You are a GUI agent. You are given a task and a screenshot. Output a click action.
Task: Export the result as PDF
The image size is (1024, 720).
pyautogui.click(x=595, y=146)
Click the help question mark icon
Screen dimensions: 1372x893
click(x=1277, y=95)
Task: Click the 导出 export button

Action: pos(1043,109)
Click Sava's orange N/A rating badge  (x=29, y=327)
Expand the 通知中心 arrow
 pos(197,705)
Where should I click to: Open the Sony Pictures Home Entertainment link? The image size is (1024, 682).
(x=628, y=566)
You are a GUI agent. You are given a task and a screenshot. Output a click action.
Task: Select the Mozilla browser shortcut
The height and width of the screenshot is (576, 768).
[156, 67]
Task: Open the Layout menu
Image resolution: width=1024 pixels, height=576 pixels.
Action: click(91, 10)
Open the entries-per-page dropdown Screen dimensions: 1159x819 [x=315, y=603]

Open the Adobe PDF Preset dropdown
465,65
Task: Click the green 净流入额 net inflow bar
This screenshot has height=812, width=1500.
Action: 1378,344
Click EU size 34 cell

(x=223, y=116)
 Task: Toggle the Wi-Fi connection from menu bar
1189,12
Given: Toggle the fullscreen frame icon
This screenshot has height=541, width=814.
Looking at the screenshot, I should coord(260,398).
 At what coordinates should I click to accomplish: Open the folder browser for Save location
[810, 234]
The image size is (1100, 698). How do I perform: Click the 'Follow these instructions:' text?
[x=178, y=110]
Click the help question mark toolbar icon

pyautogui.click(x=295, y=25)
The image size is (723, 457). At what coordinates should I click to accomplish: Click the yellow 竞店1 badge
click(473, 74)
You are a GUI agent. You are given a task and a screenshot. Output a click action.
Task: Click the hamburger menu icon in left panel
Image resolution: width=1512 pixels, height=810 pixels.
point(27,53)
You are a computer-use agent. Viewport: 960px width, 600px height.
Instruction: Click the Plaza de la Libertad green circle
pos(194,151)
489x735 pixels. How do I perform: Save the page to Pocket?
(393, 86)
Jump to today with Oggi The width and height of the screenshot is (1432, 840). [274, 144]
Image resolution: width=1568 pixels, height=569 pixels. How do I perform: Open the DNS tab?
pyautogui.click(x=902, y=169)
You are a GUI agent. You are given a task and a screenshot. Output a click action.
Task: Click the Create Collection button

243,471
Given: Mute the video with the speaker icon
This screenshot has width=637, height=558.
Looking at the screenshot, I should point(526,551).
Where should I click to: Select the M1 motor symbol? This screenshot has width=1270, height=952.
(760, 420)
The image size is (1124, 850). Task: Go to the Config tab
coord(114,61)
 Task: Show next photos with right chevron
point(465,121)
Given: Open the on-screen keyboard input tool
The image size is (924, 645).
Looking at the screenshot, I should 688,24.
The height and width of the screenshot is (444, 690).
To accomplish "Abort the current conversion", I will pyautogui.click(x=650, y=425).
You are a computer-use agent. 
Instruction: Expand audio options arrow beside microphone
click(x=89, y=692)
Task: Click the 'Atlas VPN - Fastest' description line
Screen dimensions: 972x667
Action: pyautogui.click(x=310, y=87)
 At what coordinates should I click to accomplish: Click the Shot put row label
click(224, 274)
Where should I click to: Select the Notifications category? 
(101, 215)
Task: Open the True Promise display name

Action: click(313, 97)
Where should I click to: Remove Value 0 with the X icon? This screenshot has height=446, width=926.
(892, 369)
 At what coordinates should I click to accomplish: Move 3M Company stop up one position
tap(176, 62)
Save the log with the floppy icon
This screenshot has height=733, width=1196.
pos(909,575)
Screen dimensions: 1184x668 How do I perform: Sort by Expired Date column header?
---*---
◆ **Work to be completed**: Reproduce all of the items above, swapping "floppy icon" for "disk icon" and leaving everything else unchanged.

◆ **Solution**:
You are a GUI agent. You are given a task and a screenshot. Output a click action.
Task: Export the result as PDF
The image size is (1024, 720).
pyautogui.click(x=595, y=146)
Click the help question mark icon
Screen dimensions: 1372x893
click(x=1277, y=95)
Task: Click the 导出 export button

Action: pos(1043,109)
Click Sava's orange N/A rating badge  (x=29, y=327)
Expand the 通知中心 arrow
 pos(197,705)
Where should I click to: Open the Sony Pictures Home Entertainment link? The image size is (1024, 682).
(x=628, y=566)
You are a GUI agent. You are given a task and a screenshot. Output a click action.
Task: Select the Mozilla browser shortcut
The height and width of the screenshot is (576, 768).
[156, 67]
Task: Open the Layout menu
Image resolution: width=1024 pixels, height=576 pixels.
Action: click(91, 10)
Open the entries-per-page dropdown Screen dimensions: 1159x819 [x=315, y=603]

Open the Adobe PDF Preset dropdown
465,65
Task: Click the green 净流入额 net inflow bar
This screenshot has height=812, width=1500.
Action: 1378,344
Click EU size 34 cell

(x=223, y=116)
 Task: Toggle the Wi-Fi connection from menu bar
1189,12
Given: Toggle the fullscreen frame icon
This screenshot has height=541, width=814.
Looking at the screenshot, I should coord(260,398).
 At what coordinates should I click to accomplish: Open the folder browser for Save location
[810, 234]
The image size is (1100, 698). How do I perform: Click the 'Follow these instructions:' text?
[x=178, y=110]
Click the help question mark toolbar icon

pyautogui.click(x=295, y=25)
The image size is (723, 457). At what coordinates should I click to accomplish: Click the yellow 竞店1 badge
click(473, 74)
You are a GUI agent. You are given a task and a screenshot. Output a click action.
Task: Click the hamburger menu icon in left panel
Image resolution: width=1512 pixels, height=810 pixels.
point(27,53)
You are a computer-use agent. Viewport: 960px width, 600px height.
Instruction: Click the Plaza de la Libertad green circle
pos(194,151)
489x735 pixels. How do I perform: Save the page to Pocket?
(393, 86)
Jump to today with Oggi The width and height of the screenshot is (1432, 840). [274, 144]
Image resolution: width=1568 pixels, height=569 pixels. How do I perform: Open the DNS tab?
pyautogui.click(x=902, y=169)
You are a GUI agent. You are given a task and a screenshot. Output a click action.
Task: Click the Create Collection button

243,471
Given: Mute the video with the speaker icon
This screenshot has width=637, height=558.
Looking at the screenshot, I should point(526,551).
Where should I click to: Select the M1 motor symbol? This screenshot has width=1270, height=952.
(760, 420)
The image size is (1124, 850). Task: Go to the Config tab
coord(114,61)
 Task: Show next photos with right chevron
point(465,121)
Given: Open the on-screen keyboard input tool
The image size is (924, 645).
Looking at the screenshot, I should 688,24.
The height and width of the screenshot is (444, 690).
To accomplish "Abort the current conversion", I will pyautogui.click(x=650, y=425).
You are a computer-use agent. 
Instruction: Expand audio options arrow beside microphone
click(x=89, y=692)
Task: Click the 'Atlas VPN - Fastest' description line
Screen dimensions: 972x667
Action: pyautogui.click(x=310, y=87)
 At what coordinates should I click to accomplish: Click the Shot put row label
click(224, 274)
Where should I click to: Select the Notifications category? 
(101, 215)
Task: Open the True Promise display name

Action: click(313, 97)
Where should I click to: Remove Value 0 with the X icon? This screenshot has height=446, width=926.
(892, 369)
 At what coordinates should I click to accomplish: Move 3M Company stop up one position
tap(176, 62)
Save the log with the disk icon
This screenshot has height=733, width=1196.
pos(909,575)
Screen dimensions: 1184x668 How do I perform: Sort by Expired Date column header?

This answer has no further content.